Differential Diagnosis
- Infection
- Erysipelas/cellulitis
- Erythema induratum (nodular vasculitis)
- Deep fungal infection or Majocchi granuloma
- Superficial or deep thrombophlebitis
- Trauma: accidental or from child abuse
- Palmoplantar hidradenitis
- Metabolic
- Panniculitis secondary to pancreatic disease
- Pretibial myxedema
- Major insect bite reaction
- Psychosocial (self-injection with foreign material)
- Cutaneous sarcoidosis
- Polyarteritis nodosa
- Granuloma annulare
Treatment
First Line
- Bed rest
- Leg elevation
- Salicylates or other NSAIDs, such as ibuprofen, naproxen, or indomethacin
Additional Therapies
- Potassium iodide 300 mg PO t.i.d. for 3-4 weeks, especially for cases diagnosed early in course
- Colchicine
- Corticosteroids (rarely used) for severe cases; courses generally last 2-4 weeks
Ongoing Care
Follow-up Recommendations
Patient Monitoring
- Can expect improvement within 1 week
- If lesions recur after cessation of treatment, an underlying infection/inflammatory trigger may still be present.
- If atypical locations or exuberant or suppurative nodules are present, a biopsy is warranted to rule out a disseminated infection.
Prognosis
- Most individual lesions will completely resolve in 10-14 days.
- In general, erythema nodosum resolves in 3-6 weeks with or without treatment unless the underlying cause is a chronic infection or systemic disorder.
- Aching of legs and swelling of ankles may persist for weeks; rarely, symptoms may persist for up to 2 years.
- In children, the recurrence rate is 4-10% and is often associated with repeated streptococcal infection.
Additional Reading
- Chachkin S, Cheng JW, Yan AC. Erythema nodosum. In: Burg FD, Ingelfinger JR, Polin RA, et al, eds. Current Pediatric Therapy. 18th ed. Philadelphia, PA: WB Saunders; 2006.
- Garty BZ, Poznanski O. Erythema nodosum in Israeli children. Isr Med Assoc J. 2000;2(2):145-146. [View Abstract]
- Gonzalez-Gay MA, Garcia-Porrua C, Pujol RM, et al. Erythema nodosum: a clinical approach. Clin Exp Rheumatol. 2001;19(4):365-368. [View Abstract]
- Kakourou T, Drosatou P, Psychou F, et al. Erythema nodosum in children: a prospective study. J Am Acad Dermatol. 2001;44(1):17-21. [View Abstract]
- Paller A, Mancini A. The hypersensitivity syndromes.
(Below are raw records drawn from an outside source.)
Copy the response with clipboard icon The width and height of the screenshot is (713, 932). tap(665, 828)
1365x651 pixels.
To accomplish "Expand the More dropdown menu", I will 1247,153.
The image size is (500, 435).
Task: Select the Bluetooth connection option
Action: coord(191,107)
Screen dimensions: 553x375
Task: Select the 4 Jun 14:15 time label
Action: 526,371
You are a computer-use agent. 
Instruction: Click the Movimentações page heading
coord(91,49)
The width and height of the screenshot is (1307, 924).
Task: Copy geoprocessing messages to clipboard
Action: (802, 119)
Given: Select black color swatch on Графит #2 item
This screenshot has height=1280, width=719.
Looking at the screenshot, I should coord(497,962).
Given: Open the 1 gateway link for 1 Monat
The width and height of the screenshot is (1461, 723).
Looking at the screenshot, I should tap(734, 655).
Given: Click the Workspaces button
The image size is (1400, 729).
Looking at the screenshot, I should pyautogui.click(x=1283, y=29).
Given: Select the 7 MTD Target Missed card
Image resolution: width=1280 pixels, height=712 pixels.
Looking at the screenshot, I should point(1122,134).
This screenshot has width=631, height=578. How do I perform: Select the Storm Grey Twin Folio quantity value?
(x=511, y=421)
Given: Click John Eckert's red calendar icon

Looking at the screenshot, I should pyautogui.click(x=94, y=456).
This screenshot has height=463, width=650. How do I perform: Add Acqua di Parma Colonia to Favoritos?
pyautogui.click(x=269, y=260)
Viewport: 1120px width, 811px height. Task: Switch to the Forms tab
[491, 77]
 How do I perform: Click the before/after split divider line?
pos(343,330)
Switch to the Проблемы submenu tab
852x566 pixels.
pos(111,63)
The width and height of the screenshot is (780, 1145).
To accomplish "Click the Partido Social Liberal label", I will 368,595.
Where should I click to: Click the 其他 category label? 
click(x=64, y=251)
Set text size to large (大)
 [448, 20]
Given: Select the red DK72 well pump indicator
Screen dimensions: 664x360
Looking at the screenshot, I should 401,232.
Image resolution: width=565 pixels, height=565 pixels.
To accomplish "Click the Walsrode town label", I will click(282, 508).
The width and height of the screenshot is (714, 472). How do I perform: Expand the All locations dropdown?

In: Paller AS, Mancini AJ, eds. Hurwitz Clinical Pediatric Dermatology: A Textbook of Skin Disorders of Childhood and Adolescence. 4th ed. Philadelphia, PA: Elsevier Health Sciences; 2011.
- Pettersson T. Sarcoid and erythema nodosum arthropathies. Best Pract Res Clin Rheumatol. 2000;14(3):461-476. [View Abstract]
Codes
ICD09
- 695.2 Erythema nodosum
- 17.1 Erythema nodosum with hypersensitivity reaction in tuberculosis, unspecified
ICD10
- L52 Erythema nodosum
- A18.4 Tuberculosis of skin and subcutaneous tissue
SNOMED
- 32861005 Erythema nodosum (disorder)
- 402969008 Erythema nodosum due to streptococcal infection (disorder)
- 74610006 Tuberculous erythema nodosum (disorder)
- 240411003 Erythema nodosum leprosum (disorder)
- 240360007 Yersinia erythema nodosum (disorder)
- 297940005 Drug-induced erythema nodosum (disorder)
FAQ
- Q: Will the lesions leave a scar?
- A: In the vast majority of cases, erythema nodosum heals without scarring.